Santé environnementale et climat : les villes doivent être une partie de la solution

Bernard Jomier s’est exprimé le vendredi 4 décembre 2015 devant l’Association médicale mondiale sur le rôle des villes en matière de santé environnementale.

Si 70% des émissions de gaz à effet de serre sont le fait des villes, selon les estimations de la Banque mondiale, les cités comme Paris renferment aussi une partie des solutions et doivent s’engager résolument dans la mise en place de politiques concrètes pour mieux prendre en compte les liens entre climat, santé et environnement.

Intervention de Bernard Jomier en anglais:

«Good morning to you all,

Thank you very much for your invitation and the opportunity to talk about health, climate change and environment which are at the heart of my action, under the authority of the Mayor of Paris, Anne Hidalgo.

The last three weeks have been extremely difficult due to the tragic events of Friday the 13th of November. Difficult for our city, its inhabitants, difficult also for its medical community. Our immediate actions and our thoughts had to be focused on these tragic emergencies. It would have been easy to forget other issues we are facing, sometimes very complex, almost “invisible” in our everyday life, and yet with global consequences, that will last for decades at least. The links between climate, environment and health and what we can do about them, both cities and health professionals, are of course among them.

According to the World Bank, cities are responsible for 70% of the global greenhouse gas emissions. This is enough to understand the role cities have to play today.

As institutions and as communities, they have competencies and tools and they work on public policies that are directly connected to these issues: urban planning, housing, health, transports, education, public spaces… Even what is part of the problem is often part of the solutions. Urban density is usually seen as a challenge difficult to deal with, as it is; but it also brings us services and amenities like hospitals, schools, research labs… which are essential, in their own way, in order to fight climate change and environmental crisis and mitigate their impacts. Most of all, cities have skills and people that can be easily and massively mobilized: political leaders, experts, but also community activists and of course citizens.

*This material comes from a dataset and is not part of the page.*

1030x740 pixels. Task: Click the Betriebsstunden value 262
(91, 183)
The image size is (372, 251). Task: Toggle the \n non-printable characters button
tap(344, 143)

The mere idea of health in all policies requires that all these actors talk to each other and work with each other to be successful.

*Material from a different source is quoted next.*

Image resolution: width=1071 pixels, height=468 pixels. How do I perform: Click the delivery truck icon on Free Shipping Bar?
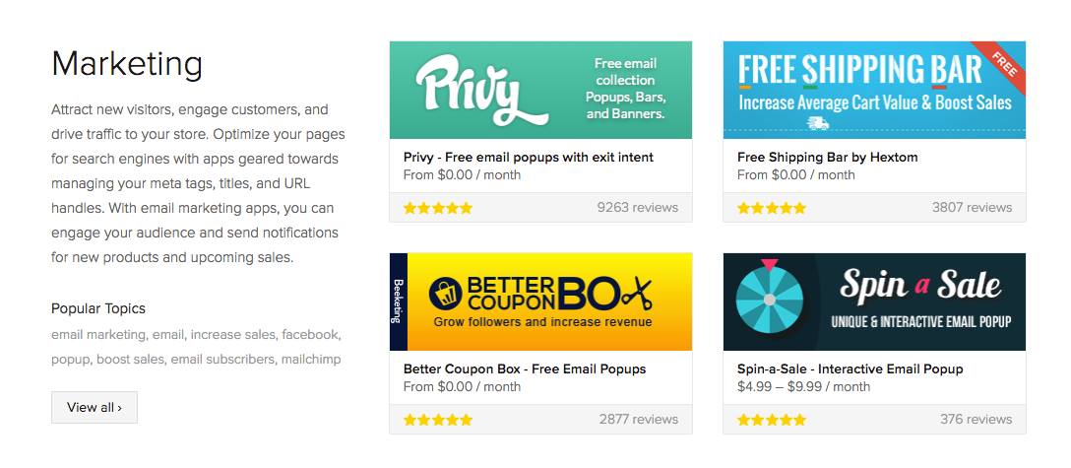click(817, 123)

Paris is determined to work in that way on its territory and beyond. As we speak Mayors of the world are gathering at the City Hall of Paris where they are welcomed by Anne Hidalgo and former New-York Mayor Mike Bloomberg. But Paris did not wait until today to study, plan and strategize its own actions, for obvious matters.

We have been working for almost a year to define what will be the first comprehensive Environmental health plan ever written, with the reduction of health inequalities particularly at aim; a plan that is due to be adopted in ten days by The Council of Paris. This plan will address public health issues that have been identified for a long time already, and others that were identified much more recently: air pollution, allergies, saturnism and asbestos for example, but also noise, indoor environment quality, chemical substances like endocrine disruptors and carcinogenic, mutagenic and reprotoxic (CMR) substances – or the invasion of new species like tiger mosquitoes that have been spotted on several occasions, recently, in Paris. And all these factors will now be taken into account in the city’s decisions. Health will no longer be an adjustment variable, as it is too often, but a cornerstone in each one of our policies.

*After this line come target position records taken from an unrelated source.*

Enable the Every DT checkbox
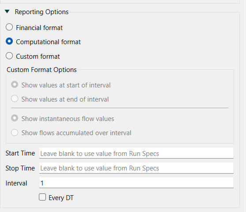Image resolution: width=246 pixels, height=212 pixels. coord(42,197)
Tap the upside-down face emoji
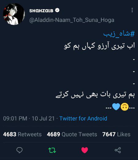This screenshot has height=160, width=138. tap(125, 107)
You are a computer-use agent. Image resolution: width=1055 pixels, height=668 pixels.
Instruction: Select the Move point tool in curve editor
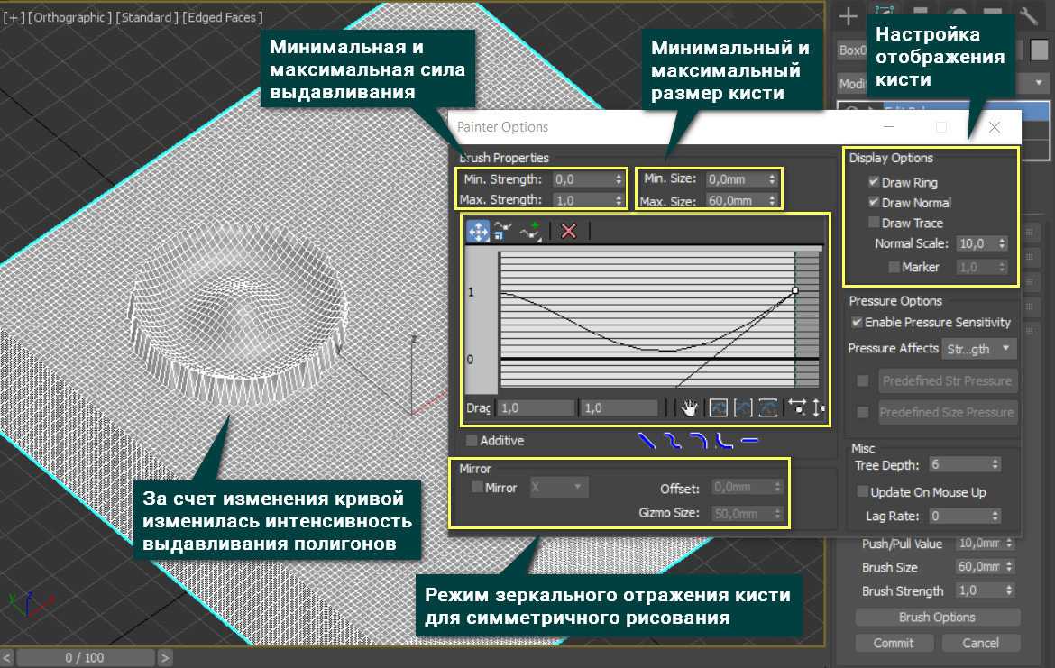click(x=478, y=231)
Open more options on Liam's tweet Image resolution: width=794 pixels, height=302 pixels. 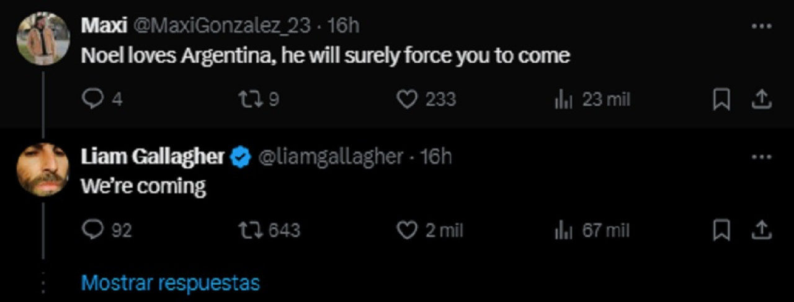pyautogui.click(x=761, y=157)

As Deputy Mayor responsible for health but also as a Doctor, I cannot stop talking without a word on what is actually your main topic today, which is the role not of the cities but of the health professionals in these matters. Obviously I consider this role to be an essential part of what we will be able to achieve. Doctors have their patients’ trust and they provide them with the best treatments they can think of, but we have to go further. We must know our patients’ neighborhood, their stories, their vulnerabilities, not only to cure them but to prevent as much diseases as possible. Patients are different, not only because people are different but also because of the conditions they live in. We really have to understand that the best we can.

I will stop here, but not without thanking the World Medical Association again, and of course the Medical Council. This kind of events is extremely valuable for all of us in order to deepen our understanding of challenges that we all share – not at the same scale, though, as the COP21 Summit also reminds us. Countries have difficulties far more important than ours. But it is only with this kind of exchange on experiences and good practices – and of course with the action of the WHO that will bring us together tomorrow again – that global solidarity will eventually prevail.»